Hoping to find a solution, Pedersen approached REACH for help, and they put her in touch with Bob Briggs at the Disability Law Center. At the time, he was working on removing barriers to employment for the state's disabled population. In 1997, Pedersen began testifying in front of the Alaska State Legislature, telling her story to all who would listen.
"It was a little intimidating, but I wanted people to be able to put a face to the situation," she said. "Some meetings were small-just 15 or so people sitting around a table listening to my story. Others were really big-I had to do the whole 'testify with the right hand up' thing."
But her efforts paid off. In 1998, Alaska became the first state to pass legislation authorizing a Medicaid Buy-In program.
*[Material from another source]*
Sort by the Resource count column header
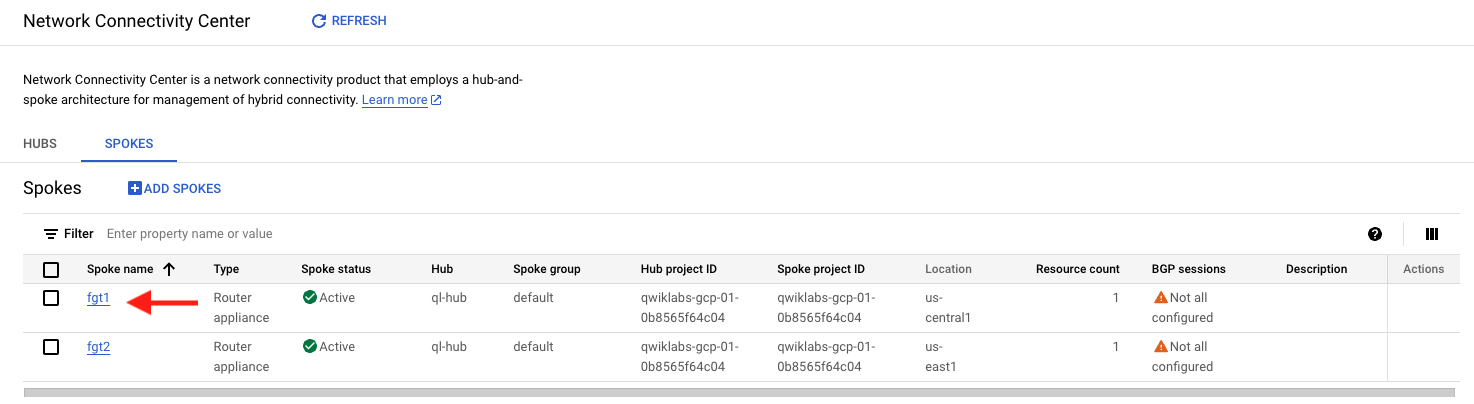The height and width of the screenshot is (404, 1474). [1078, 269]
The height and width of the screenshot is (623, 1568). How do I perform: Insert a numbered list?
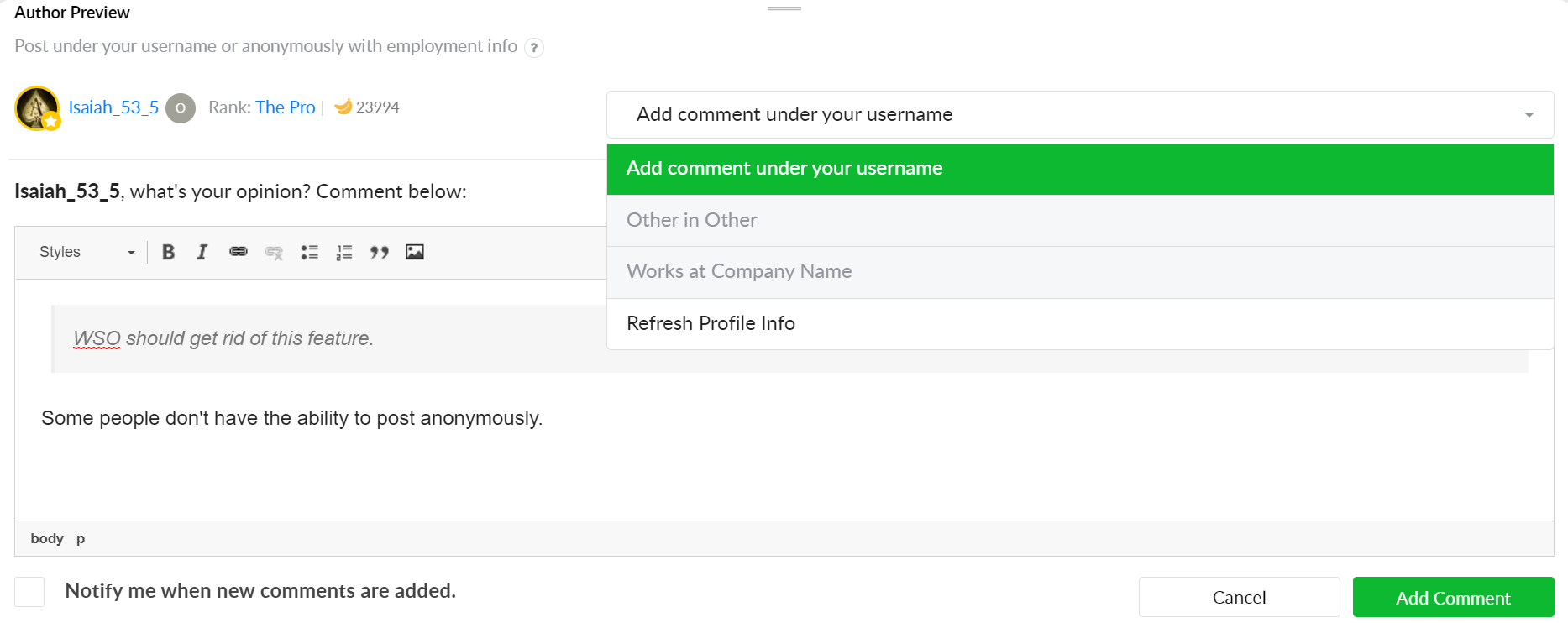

Now, people meeting the disability requirements can pay a premium on a sliding fee scale based on their income in order to continue receiving disability insurance through Medicaid.
"I was there when Governor Knowles signed the bill at Providence Hospital," said Pedersen. "There were a ton of people there, and I was asked to talk. I don't even know what I said! Then I found out it was on the radio, and I thought, 'Holy crap! I hope I didn't sound like an idiot.'"
Far more likely that the families helped by Alaska's new law would call Pedersen and others who testified on behalf of the bill their saviors. Ironically, the bill came too late to help Pedersen, who is no longer considered disabled and now has insurance that pays part of her medication costs.
"Even though the bill didn't help me, I would absolutely do it again," said Pedersen, who now works full-time for the state as an Eligibility Technician, helping to determine who might be helped by this and other programs. "I know that it has helped a lot of families."